Originally Posted by theonetrueruss
+1 on the dough in.. I'll try that (or something like it out as I don't have a pump) next brew day in a couple weeks.
First of all, thanks for all the very kind feedback.
Secondly, in response to the quote above, a pump is by no means neccessary (unless your rig looks like mine and forces you to defy gravity). In fact, if you can transfer from kettle to mash tun via gravity, you have one less component (pump) to worry about. If you lack valves and therefore, don't have the option to use gravity, the pyrex pitcher can be used for strike water just as effectively; it just requires you to be a bit more hands on.
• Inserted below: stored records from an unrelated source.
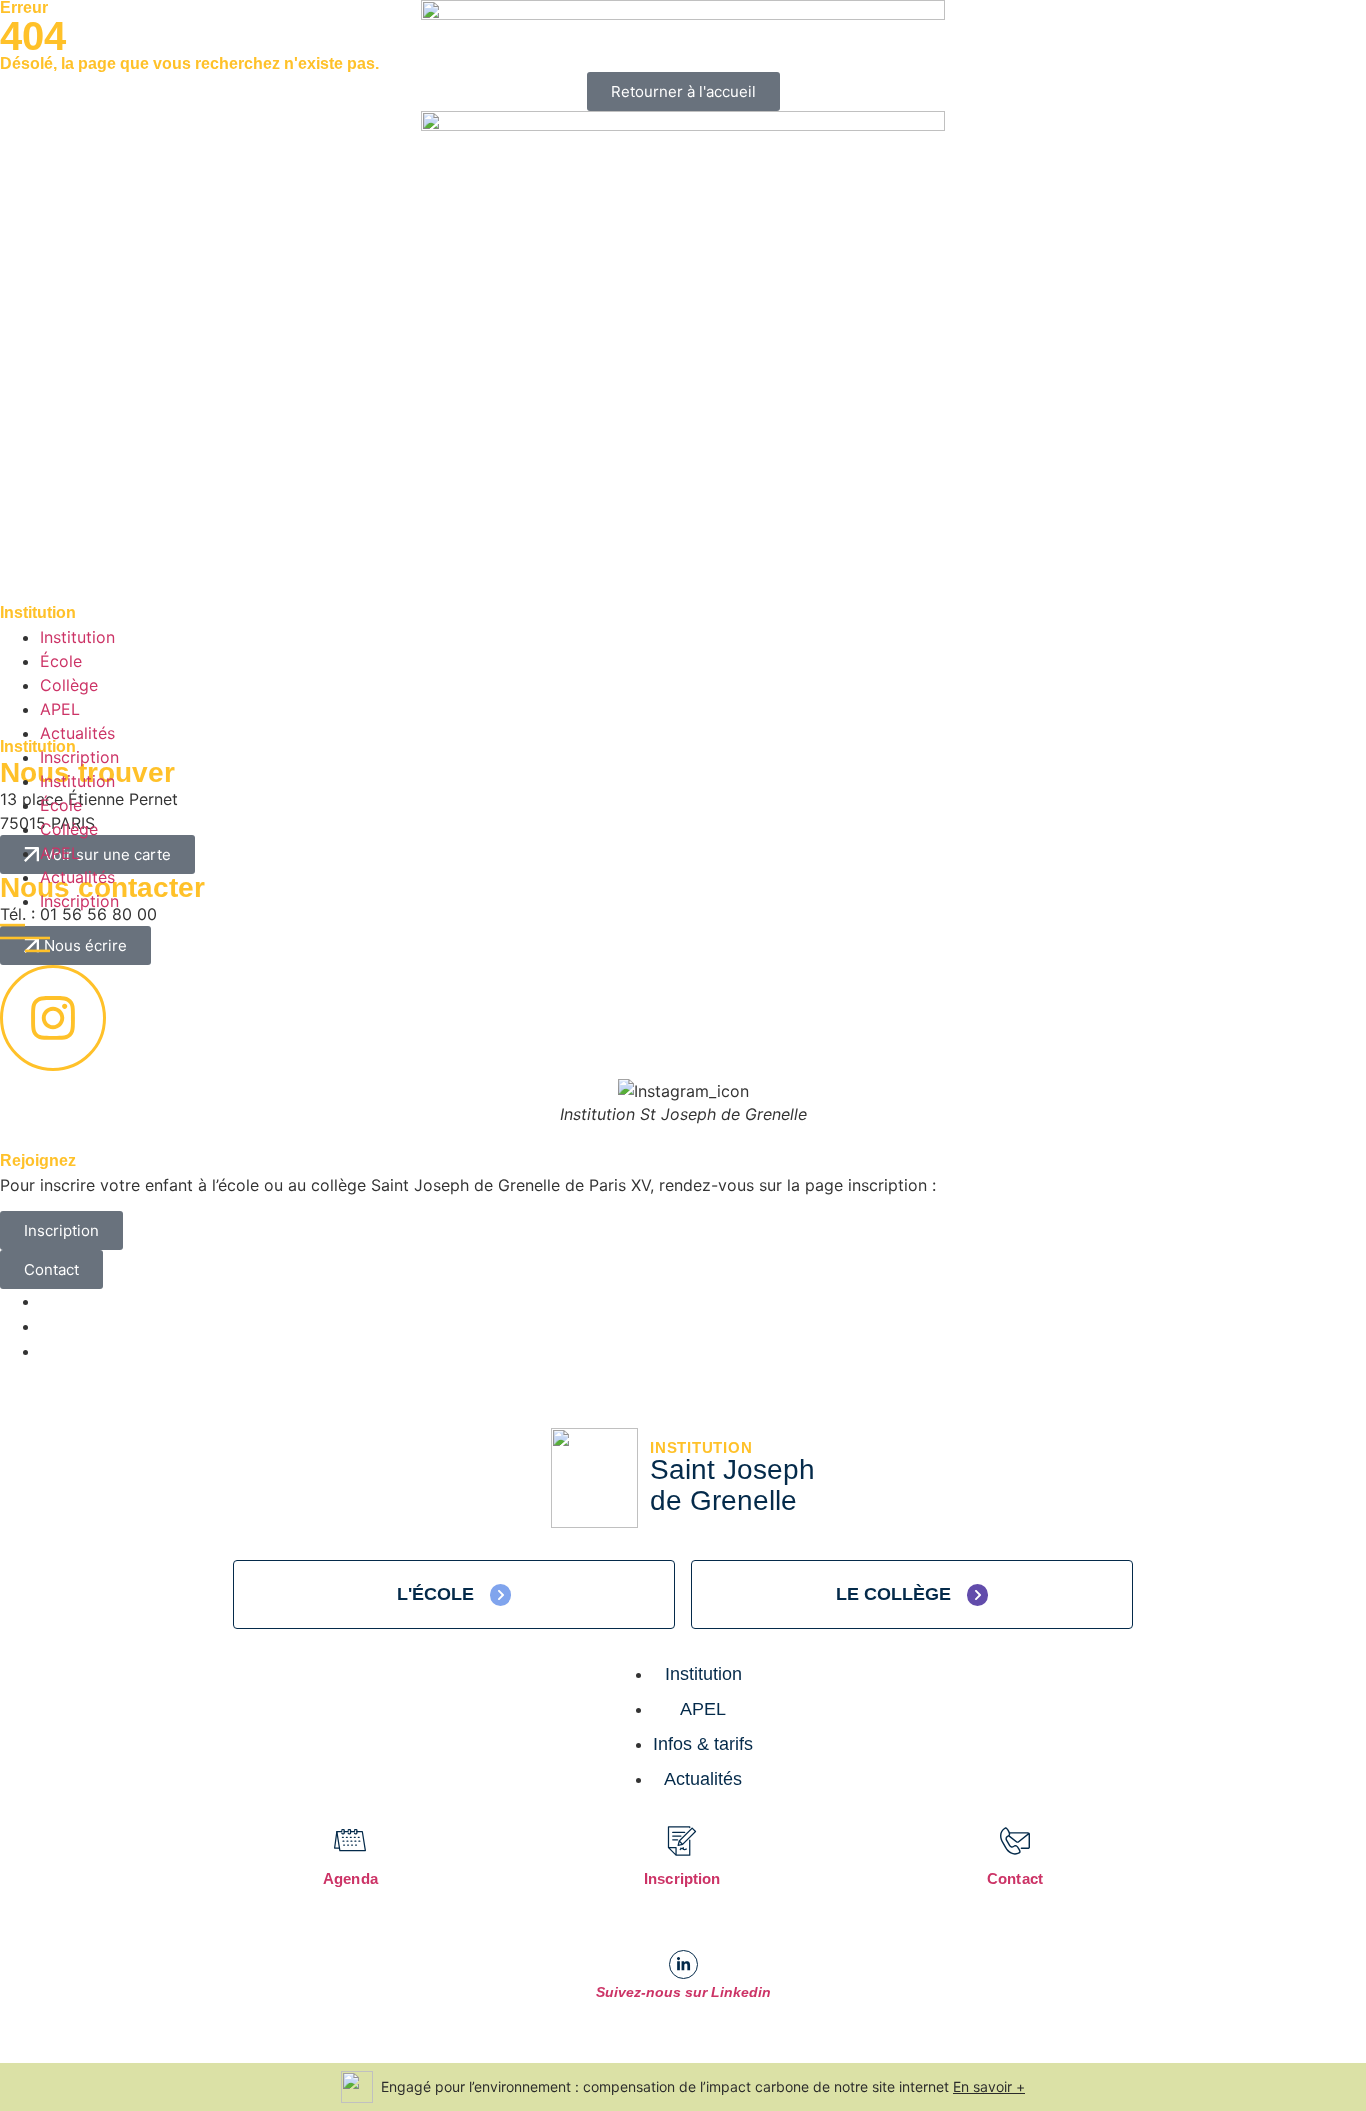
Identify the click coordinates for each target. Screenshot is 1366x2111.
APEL (60, 709)
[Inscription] (682, 1841)
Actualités (77, 733)
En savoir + (989, 2086)
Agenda (350, 1878)
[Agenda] (350, 1841)
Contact (1015, 1878)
Another tip I left out is the medium you use to have water entering your tun. When I started brewing, I built one of those copper rings with a bunch of drilled holes that was supposed to rain down above the mash; what a waste of time and effort! The only thing more disturbing than that "ring" is the helicopter style device that looks like one of the presents a resident of Whoville would play with on Christmas morning. I switched to a length of 1/2" silicone tubing that just rests against the side of the tun a couple inches above the grain bed. You can see a picture in the link I offered, but you will notice that mine is hard plumbed into the top of the tun. That is not neccessary, especially if you are feeding the tun via gravity. Simply run the tubing from the kettle into the top of the mash tun. Better yet, make sure the tubing is aimed at the side of the tun; it will keep you hands out of the way of 175F strike water while stirring and measuring temps- which is a good thing.
Feel free to continue posting any questions you have about applying this dough-in method to your system - I am sure we can work through them.